- _To do_
Copy every line below exactly.
[Opening Input section]
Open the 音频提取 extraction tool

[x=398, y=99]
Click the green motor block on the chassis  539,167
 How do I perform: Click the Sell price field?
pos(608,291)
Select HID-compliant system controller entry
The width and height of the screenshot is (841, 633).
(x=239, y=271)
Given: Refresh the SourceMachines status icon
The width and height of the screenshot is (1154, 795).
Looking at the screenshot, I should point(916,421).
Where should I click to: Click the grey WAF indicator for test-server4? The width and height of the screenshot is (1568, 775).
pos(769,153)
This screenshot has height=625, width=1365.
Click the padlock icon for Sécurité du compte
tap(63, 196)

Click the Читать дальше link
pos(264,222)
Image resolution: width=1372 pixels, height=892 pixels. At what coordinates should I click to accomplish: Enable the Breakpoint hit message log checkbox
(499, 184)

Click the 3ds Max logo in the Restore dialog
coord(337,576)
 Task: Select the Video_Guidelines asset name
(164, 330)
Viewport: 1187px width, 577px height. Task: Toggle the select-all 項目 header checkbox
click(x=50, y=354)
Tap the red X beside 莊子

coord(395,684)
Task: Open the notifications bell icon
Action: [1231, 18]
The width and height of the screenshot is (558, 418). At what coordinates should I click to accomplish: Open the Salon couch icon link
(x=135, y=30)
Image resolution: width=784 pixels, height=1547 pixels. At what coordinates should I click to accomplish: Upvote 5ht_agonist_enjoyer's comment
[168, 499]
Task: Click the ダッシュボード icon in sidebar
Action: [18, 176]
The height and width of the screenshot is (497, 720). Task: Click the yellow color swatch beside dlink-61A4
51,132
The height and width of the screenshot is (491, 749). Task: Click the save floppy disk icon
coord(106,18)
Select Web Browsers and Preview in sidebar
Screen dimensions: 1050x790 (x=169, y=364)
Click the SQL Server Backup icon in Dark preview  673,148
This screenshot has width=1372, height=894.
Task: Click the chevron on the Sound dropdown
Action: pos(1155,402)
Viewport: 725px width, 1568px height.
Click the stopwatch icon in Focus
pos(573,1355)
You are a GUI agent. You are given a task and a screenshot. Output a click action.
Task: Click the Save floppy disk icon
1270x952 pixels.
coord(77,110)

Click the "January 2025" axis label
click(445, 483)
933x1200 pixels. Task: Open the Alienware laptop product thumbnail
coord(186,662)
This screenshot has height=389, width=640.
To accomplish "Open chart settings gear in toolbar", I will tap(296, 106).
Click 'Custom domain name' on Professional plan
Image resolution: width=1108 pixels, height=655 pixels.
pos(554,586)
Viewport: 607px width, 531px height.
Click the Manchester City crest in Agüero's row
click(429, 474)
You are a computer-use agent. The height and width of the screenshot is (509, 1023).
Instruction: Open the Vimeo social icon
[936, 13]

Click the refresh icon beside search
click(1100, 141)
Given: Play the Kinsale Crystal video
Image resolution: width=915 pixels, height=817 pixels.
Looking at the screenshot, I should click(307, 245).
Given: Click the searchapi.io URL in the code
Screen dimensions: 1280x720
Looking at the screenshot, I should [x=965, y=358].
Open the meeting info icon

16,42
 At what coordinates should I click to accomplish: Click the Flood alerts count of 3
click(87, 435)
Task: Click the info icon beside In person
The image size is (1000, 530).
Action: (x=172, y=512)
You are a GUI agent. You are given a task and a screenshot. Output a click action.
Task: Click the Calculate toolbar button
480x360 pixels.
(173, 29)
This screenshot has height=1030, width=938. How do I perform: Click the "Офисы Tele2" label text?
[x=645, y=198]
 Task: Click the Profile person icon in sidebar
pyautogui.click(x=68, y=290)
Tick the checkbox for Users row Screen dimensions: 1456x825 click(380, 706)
[Closing Input section]
- _Answer to this problem_
Open the 音频提取 extraction tool

[x=398, y=99]
Click the green motor block on the chassis  539,167
 How do I perform: Click the Sell price field?
pos(608,291)
Select HID-compliant system controller entry
The width and height of the screenshot is (841, 633).
(x=239, y=271)
Given: Refresh the SourceMachines status icon
The width and height of the screenshot is (1154, 795).
Looking at the screenshot, I should point(916,421).
Where should I click to: Click the grey WAF indicator for test-server4? The width and height of the screenshot is (1568, 775).
pos(769,153)
This screenshot has height=625, width=1365.
Click the padlock icon for Sécurité du compte
tap(63, 196)

Click the Читать дальше link
pos(264,222)
Image resolution: width=1372 pixels, height=892 pixels. At what coordinates should I click to accomplish: Enable the Breakpoint hit message log checkbox
(499, 184)

Click the 3ds Max logo in the Restore dialog
coord(337,576)
 Task: Select the Video_Guidelines asset name
(164, 330)
Viewport: 1187px width, 577px height. Task: Toggle the select-all 項目 header checkbox
click(x=50, y=354)
Tap the red X beside 莊子

coord(395,684)
Task: Open the notifications bell icon
Action: [1231, 18]
The width and height of the screenshot is (558, 418). At what coordinates should I click to accomplish: Open the Salon couch icon link
(x=135, y=30)
Image resolution: width=784 pixels, height=1547 pixels. At what coordinates should I click to accomplish: Upvote 5ht_agonist_enjoyer's comment
[168, 499]
Task: Click the ダッシュボード icon in sidebar
Action: [18, 176]
The height and width of the screenshot is (497, 720). Task: Click the yellow color swatch beside dlink-61A4
51,132
The height and width of the screenshot is (491, 749). Task: Click the save floppy disk icon
coord(106,18)
Select Web Browsers and Preview in sidebar
Screen dimensions: 1050x790 (x=169, y=364)
Click the SQL Server Backup icon in Dark preview  673,148
This screenshot has width=1372, height=894.
Task: Click the chevron on the Sound dropdown
Action: pos(1155,402)
Viewport: 725px width, 1568px height.
Click the stopwatch icon in Focus
pos(573,1355)
You are a GUI agent. You are given a task and a screenshot. Output a click action.
Task: Click the Save floppy disk icon
1270x952 pixels.
coord(77,110)

Click the "January 2025" axis label
click(445, 483)
933x1200 pixels. Task: Open the Alienware laptop product thumbnail
coord(186,662)
This screenshot has height=389, width=640.
To accomplish "Open chart settings gear in toolbar", I will tap(296, 106).
Click 'Custom domain name' on Professional plan
Image resolution: width=1108 pixels, height=655 pixels.
pos(554,586)
Viewport: 607px width, 531px height.
Click the Manchester City crest in Agüero's row
click(429, 474)
You are a computer-use agent. The height and width of the screenshot is (509, 1023).
Instruction: Open the Vimeo social icon
[936, 13]

Click the refresh icon beside search
click(1100, 141)
Given: Play the Kinsale Crystal video
Image resolution: width=915 pixels, height=817 pixels.
Looking at the screenshot, I should click(307, 245).
Given: Click the searchapi.io URL in the code
Screen dimensions: 1280x720
Looking at the screenshot, I should [x=965, y=358].
Open the meeting info icon

16,42
 At what coordinates should I click to accomplish: Click the Flood alerts count of 3
click(87, 435)
Task: Click the info icon beside In person
The image size is (1000, 530).
Action: (x=172, y=512)
You are a GUI agent. You are given a task and a screenshot. Output a click action.
Task: Click the Calculate toolbar button
480x360 pixels.
(173, 29)
This screenshot has height=1030, width=938. How do I perform: Click the "Офисы Tele2" label text?
[x=645, y=198]
 Task: Click the Profile person icon in sidebar
pyautogui.click(x=68, y=290)
Tick the checkbox for Users row Screen dimensions: 1456x825 click(380, 706)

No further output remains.